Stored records
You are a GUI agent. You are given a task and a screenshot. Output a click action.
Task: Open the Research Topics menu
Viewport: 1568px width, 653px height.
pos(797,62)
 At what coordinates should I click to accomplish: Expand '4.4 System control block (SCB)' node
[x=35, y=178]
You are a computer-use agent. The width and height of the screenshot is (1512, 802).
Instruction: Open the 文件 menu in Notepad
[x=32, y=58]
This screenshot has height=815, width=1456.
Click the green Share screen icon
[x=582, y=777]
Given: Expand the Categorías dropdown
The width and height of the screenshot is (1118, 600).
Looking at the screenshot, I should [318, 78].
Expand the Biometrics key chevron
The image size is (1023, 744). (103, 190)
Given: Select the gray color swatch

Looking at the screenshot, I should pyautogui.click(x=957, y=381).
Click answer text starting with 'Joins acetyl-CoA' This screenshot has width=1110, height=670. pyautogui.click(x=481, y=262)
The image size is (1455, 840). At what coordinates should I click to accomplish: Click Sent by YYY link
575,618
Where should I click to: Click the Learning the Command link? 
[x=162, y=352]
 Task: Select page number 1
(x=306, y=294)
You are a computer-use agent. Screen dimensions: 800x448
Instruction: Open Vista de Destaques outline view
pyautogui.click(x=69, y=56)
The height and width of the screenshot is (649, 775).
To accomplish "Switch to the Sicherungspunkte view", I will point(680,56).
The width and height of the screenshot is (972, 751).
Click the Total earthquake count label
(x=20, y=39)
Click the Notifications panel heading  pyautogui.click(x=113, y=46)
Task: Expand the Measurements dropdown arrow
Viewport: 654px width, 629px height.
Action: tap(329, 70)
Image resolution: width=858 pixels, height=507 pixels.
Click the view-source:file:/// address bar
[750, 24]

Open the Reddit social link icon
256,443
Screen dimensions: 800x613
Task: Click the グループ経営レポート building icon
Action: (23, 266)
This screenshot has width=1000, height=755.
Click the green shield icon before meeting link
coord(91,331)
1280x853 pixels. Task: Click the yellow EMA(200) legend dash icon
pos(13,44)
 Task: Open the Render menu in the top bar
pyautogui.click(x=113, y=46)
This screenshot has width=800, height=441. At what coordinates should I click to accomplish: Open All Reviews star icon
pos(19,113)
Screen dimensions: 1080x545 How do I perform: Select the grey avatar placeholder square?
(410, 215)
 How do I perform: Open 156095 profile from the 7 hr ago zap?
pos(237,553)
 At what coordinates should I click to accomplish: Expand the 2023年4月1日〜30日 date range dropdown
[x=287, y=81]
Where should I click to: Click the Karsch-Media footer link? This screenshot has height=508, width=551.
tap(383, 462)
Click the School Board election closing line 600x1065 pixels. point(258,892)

→ What needs to be done:
Give the lines again, exactly as they stand, from the beginning of the data through the line with "This screenshot has height=815, width=1456.".

→ Answer to this problem:
You are a GUI agent. You are given a task and a screenshot. Output a click action.
Task: Open the Research Topics menu
Viewport: 1568px width, 653px height.
pos(797,62)
 At what coordinates should I click to accomplish: Expand '4.4 System control block (SCB)' node
[x=35, y=178]
You are a computer-use agent. The width and height of the screenshot is (1512, 802).
Instruction: Open the 文件 menu in Notepad
[x=32, y=58]
This screenshot has height=815, width=1456.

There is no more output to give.